I am Orthodox because:
- I like not being expected to believe that non-Christians will necessarily spend eternity burning in hell;
- Orthodoxy teaches that salvation does not come automatically to all self-professing Christians who recite a magical incantation of faith, but is the result of a lifelong commitment to spiritual struggle;
- I am drawn to the aesthetics of the Orthodox Church, which, to some people, may seem like a trivial reason. But the sights, sounds, and smells of Orthodoxy have been instrumental in creating in me a spiritual mindset;
- I soon came to believe that sola scriptura (i.e., the Protestant teaching that that the Bible, alone, is authoritative for the faith and practice of the believer) is a false doctrine. First of all, the Bible itself doesn’t teach sola scriptura (thus, this doctrine is self-contradictory – see here). Second, St. Paul tells us that the Church (and not the Bible) is the “pillar and foundation of the truth” (1 Timothy 3:15). Third, this approach begs the following question: if God wished to communicate Truth through one medium, alone, why would He choose one that was inaccessible to most people? Most early Christians were illiterate and without personal copies of the Scriptures (see here). Lastly, this approach is ignorant of how Christian truth was taught in the early years of Christianity, when the New Testament, as we now know it, did not even exist (see here).

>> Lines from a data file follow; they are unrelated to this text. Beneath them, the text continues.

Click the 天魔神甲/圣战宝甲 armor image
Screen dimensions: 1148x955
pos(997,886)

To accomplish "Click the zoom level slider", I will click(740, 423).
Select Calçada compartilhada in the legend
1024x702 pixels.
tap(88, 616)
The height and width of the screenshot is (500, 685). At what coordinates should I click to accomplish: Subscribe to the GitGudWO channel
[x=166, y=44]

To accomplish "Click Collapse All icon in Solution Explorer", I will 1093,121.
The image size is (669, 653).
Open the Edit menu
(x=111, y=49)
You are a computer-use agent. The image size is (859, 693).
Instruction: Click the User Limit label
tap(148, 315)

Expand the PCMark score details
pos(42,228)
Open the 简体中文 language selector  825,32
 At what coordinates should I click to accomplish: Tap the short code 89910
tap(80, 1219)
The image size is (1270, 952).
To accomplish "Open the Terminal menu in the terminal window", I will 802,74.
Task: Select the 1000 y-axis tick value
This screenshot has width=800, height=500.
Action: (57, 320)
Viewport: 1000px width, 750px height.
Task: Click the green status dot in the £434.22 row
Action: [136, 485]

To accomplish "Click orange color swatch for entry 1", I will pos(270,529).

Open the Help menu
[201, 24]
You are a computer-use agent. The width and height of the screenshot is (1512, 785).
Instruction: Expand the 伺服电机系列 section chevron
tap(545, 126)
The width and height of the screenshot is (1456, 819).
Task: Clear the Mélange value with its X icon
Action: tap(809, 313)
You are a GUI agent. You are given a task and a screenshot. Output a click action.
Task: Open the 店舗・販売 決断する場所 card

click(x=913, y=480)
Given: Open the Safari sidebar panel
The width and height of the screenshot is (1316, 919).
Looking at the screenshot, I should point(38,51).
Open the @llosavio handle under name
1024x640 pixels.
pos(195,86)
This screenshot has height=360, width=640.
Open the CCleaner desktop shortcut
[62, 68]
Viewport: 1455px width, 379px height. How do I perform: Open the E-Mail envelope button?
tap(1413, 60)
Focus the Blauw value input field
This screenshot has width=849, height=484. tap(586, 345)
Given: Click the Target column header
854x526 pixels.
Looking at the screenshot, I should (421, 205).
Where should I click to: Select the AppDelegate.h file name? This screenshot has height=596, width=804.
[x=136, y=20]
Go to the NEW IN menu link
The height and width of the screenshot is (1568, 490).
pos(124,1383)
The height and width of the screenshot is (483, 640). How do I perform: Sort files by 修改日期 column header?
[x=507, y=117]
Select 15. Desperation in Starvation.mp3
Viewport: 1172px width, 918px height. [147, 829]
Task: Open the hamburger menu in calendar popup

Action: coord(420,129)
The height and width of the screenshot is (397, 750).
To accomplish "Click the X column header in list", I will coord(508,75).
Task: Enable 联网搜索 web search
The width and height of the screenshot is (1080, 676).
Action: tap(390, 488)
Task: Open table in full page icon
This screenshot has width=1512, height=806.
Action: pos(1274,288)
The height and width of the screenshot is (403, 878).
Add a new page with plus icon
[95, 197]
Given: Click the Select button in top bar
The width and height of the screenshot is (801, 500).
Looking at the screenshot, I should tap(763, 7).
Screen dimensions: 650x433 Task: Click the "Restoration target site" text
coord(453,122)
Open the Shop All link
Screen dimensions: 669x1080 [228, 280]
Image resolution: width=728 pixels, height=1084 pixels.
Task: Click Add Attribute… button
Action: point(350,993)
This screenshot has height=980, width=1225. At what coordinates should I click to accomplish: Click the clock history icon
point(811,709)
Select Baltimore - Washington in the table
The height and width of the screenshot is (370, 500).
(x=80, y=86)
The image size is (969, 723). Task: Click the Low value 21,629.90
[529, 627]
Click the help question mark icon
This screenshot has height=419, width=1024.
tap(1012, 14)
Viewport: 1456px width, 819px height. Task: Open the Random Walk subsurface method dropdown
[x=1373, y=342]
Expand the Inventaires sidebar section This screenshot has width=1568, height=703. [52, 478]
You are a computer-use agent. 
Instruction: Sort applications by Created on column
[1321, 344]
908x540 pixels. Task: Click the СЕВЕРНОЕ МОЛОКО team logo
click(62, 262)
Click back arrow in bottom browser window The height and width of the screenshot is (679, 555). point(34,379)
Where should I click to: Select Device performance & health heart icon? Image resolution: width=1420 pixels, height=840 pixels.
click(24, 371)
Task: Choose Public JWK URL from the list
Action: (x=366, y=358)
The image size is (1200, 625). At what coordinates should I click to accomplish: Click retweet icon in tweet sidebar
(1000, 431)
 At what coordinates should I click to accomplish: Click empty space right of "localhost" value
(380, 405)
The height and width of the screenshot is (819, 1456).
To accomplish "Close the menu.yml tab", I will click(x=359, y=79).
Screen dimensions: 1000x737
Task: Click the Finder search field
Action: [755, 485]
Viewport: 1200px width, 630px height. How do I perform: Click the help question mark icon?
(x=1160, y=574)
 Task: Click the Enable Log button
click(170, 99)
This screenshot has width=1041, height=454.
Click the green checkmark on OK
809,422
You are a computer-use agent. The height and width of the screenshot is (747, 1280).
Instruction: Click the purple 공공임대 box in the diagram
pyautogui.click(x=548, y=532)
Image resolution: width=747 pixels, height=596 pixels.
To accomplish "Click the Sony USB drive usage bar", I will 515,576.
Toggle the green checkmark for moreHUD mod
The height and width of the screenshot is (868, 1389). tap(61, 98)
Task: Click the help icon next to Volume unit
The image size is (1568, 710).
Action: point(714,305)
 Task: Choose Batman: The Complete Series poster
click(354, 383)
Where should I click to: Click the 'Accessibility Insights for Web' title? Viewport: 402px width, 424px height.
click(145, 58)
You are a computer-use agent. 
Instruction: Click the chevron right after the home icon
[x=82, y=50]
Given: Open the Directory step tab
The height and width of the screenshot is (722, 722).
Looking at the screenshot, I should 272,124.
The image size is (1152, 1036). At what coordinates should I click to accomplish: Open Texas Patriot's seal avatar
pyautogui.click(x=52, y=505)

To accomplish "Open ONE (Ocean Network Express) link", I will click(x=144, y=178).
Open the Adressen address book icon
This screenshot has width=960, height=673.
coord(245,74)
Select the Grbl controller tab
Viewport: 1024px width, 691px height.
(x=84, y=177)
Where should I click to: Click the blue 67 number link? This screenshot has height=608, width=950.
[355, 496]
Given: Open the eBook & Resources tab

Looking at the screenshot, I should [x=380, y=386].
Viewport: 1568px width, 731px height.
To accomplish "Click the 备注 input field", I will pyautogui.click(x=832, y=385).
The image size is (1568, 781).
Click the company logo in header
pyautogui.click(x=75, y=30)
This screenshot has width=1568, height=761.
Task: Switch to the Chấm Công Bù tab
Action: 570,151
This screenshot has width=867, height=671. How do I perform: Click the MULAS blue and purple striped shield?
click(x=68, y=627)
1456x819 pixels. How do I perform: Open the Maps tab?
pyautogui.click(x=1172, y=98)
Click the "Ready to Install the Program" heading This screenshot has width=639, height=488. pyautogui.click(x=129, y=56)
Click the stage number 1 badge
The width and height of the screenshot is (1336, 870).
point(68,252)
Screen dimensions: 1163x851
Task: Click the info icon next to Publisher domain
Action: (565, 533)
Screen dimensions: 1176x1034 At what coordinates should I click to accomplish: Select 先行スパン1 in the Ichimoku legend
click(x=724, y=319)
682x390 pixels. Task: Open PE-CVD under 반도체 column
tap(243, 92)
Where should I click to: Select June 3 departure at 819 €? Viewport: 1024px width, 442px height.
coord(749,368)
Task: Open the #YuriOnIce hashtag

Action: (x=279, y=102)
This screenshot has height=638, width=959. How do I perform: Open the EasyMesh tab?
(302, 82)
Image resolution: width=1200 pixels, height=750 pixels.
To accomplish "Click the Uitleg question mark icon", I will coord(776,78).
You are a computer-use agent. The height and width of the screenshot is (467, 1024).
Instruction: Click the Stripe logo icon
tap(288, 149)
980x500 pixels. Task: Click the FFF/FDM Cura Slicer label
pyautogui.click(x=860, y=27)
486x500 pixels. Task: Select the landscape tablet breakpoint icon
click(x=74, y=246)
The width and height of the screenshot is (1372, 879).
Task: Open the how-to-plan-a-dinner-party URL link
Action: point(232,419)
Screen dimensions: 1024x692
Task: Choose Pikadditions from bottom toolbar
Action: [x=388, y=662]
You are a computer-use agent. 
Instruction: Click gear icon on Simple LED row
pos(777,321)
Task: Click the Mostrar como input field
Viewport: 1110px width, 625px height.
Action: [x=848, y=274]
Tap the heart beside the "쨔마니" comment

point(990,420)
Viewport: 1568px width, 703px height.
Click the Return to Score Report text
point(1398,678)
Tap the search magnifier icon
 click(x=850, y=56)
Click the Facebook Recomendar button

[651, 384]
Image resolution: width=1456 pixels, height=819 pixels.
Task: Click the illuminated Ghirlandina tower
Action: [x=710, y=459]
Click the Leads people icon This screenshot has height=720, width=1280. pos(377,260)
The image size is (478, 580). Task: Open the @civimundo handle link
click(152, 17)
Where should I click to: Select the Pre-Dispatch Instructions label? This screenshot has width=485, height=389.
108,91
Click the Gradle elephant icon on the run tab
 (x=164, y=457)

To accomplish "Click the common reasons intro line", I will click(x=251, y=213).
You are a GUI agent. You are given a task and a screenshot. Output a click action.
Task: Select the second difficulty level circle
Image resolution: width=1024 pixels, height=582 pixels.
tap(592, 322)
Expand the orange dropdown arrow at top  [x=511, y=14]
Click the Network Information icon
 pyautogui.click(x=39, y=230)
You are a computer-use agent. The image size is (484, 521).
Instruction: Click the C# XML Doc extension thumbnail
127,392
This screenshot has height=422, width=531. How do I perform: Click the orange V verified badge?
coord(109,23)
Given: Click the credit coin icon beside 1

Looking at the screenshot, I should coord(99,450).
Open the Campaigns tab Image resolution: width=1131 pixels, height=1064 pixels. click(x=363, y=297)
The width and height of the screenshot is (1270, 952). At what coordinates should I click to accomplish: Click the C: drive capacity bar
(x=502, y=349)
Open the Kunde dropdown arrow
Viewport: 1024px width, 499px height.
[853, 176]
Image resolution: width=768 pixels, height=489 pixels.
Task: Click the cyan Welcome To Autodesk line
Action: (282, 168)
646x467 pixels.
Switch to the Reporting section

It was not until 367 that the 27 books that comprise the New Testament cannon were first identified (by St. Athanasius). How, then, was the faith taught throughout the first several centuries of Christianity? It was taught through the Church – particularly the Fathers and Saints who experienced theosis (or glorification, as it is called in the West) – which predated the New Testament. It was the Church who authored and recognized the inspiration of the books of the Christian Bible, and it is the Church (not isolated individuals guided by the Holy Spirit) that has the final authority in interpreting it.
- My faith affirms the possibility – to which the lives of the saints attest – that the spiritual struggler will ultimately reach a stage at which he mystically encounters God and is liberated from all fear and doubt.